Please pull out the lines below, starting at the one containing "The height and width of the screenshot is (335, 553)." and ending at the one containing "I will pos(248,328).", and reproduce them verbatim.
** BEGIN **
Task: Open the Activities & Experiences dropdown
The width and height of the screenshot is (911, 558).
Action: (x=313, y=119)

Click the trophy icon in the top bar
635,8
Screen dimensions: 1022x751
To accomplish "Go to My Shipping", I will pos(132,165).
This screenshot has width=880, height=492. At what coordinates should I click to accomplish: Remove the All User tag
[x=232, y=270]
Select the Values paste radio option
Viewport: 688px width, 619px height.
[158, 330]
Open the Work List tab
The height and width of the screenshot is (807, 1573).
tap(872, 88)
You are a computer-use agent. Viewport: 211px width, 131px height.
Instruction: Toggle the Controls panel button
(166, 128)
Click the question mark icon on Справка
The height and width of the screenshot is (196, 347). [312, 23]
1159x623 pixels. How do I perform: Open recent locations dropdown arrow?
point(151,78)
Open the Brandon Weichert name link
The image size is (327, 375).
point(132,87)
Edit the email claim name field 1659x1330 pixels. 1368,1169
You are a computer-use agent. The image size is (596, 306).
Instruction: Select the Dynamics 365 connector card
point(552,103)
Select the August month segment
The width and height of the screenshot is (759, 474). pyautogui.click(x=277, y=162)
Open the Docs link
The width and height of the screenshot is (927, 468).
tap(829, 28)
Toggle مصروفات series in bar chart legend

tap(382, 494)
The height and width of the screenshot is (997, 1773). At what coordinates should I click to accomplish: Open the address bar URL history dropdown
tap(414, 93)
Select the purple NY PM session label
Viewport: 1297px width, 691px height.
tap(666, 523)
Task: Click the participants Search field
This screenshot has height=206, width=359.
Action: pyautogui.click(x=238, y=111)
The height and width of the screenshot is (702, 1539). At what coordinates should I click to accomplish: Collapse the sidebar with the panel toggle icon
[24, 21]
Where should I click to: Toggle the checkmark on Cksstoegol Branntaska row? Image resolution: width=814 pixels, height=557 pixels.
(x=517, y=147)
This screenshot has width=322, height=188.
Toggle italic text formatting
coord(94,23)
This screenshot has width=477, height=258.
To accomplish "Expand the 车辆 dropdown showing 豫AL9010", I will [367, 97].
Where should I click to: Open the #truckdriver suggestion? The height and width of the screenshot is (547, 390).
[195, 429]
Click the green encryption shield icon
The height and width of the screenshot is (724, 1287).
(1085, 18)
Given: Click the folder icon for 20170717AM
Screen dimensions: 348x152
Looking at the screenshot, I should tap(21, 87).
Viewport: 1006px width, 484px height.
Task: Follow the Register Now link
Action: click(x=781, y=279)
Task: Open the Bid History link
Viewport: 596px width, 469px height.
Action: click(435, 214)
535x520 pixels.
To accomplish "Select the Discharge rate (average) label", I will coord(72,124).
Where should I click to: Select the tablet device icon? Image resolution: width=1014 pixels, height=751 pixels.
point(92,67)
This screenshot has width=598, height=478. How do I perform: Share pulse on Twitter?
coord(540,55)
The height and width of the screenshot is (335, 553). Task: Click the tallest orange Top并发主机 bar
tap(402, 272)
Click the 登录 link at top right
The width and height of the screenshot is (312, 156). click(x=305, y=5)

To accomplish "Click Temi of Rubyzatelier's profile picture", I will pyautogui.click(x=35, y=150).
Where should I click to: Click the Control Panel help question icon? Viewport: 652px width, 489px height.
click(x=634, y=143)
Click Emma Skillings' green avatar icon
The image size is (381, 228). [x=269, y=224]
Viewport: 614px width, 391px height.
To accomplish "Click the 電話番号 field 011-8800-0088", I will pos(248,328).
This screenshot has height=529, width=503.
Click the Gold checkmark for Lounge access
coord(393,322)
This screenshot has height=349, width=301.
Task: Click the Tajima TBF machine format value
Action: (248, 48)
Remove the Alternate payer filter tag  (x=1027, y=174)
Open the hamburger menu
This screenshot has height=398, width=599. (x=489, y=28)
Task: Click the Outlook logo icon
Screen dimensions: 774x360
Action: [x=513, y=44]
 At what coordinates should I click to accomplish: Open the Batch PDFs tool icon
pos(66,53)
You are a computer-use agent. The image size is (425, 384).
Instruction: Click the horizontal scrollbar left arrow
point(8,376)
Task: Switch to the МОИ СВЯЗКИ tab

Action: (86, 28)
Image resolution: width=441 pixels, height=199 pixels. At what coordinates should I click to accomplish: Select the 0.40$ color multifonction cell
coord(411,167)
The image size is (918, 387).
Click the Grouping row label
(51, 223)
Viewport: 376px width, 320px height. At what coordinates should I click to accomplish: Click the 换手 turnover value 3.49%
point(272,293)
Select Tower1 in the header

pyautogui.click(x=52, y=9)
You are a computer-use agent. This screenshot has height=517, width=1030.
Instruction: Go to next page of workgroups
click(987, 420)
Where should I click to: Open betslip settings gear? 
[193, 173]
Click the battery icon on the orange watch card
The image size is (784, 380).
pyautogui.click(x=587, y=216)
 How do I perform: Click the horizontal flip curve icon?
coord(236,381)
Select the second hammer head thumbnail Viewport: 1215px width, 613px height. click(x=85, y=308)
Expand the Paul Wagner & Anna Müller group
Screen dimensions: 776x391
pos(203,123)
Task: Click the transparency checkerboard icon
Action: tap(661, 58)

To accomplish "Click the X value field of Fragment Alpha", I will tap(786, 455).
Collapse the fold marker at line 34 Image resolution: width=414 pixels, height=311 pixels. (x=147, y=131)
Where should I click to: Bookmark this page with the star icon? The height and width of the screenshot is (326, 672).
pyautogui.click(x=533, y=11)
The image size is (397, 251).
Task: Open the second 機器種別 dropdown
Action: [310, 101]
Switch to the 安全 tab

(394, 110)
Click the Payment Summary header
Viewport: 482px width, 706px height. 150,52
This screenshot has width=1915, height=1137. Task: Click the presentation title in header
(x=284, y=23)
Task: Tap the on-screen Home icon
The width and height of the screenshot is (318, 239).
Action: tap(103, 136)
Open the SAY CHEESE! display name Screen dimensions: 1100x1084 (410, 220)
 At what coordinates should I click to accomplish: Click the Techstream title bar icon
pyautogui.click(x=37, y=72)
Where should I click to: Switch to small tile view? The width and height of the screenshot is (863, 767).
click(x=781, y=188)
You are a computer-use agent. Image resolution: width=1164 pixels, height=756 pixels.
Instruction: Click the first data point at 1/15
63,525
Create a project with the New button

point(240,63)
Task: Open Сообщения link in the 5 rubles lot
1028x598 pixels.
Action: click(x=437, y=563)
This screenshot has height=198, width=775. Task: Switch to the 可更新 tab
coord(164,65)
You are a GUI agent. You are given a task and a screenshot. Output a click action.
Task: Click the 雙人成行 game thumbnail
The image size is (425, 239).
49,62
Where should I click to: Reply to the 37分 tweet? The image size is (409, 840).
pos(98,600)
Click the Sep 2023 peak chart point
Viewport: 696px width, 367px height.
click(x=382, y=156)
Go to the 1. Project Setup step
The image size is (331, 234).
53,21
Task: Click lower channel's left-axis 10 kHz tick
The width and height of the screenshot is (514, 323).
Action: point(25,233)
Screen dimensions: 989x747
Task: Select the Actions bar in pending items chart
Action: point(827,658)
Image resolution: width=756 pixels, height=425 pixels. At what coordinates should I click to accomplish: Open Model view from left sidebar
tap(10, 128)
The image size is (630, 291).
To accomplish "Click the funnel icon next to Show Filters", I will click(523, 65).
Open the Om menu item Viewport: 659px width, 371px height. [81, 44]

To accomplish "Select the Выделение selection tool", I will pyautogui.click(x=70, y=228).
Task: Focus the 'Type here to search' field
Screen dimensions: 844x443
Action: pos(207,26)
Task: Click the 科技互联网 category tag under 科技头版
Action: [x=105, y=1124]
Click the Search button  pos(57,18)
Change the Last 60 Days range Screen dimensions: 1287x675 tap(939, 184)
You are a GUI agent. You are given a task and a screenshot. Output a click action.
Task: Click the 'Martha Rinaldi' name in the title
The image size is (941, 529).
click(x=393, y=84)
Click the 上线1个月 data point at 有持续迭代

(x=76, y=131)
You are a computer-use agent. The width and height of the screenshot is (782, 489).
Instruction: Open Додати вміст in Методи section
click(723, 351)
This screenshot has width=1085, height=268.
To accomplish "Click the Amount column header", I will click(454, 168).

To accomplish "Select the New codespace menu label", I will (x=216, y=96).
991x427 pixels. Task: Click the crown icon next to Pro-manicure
** END **
■ **EXERCISE ANSWER**:
The height and width of the screenshot is (335, 553). Task: Click the tallest orange Top并发主机 bar
tap(402, 272)
Click the 登录 link at top right
The width and height of the screenshot is (312, 156). click(x=305, y=5)

To accomplish "Click Temi of Rubyzatelier's profile picture", I will pyautogui.click(x=35, y=150).
Where should I click to: Click the Control Panel help question icon? Viewport: 652px width, 489px height.
click(x=634, y=143)
Click Emma Skillings' green avatar icon
The image size is (381, 228). [x=269, y=224]
Viewport: 614px width, 391px height.
To accomplish "Click the 電話番号 field 011-8800-0088", I will pos(248,328).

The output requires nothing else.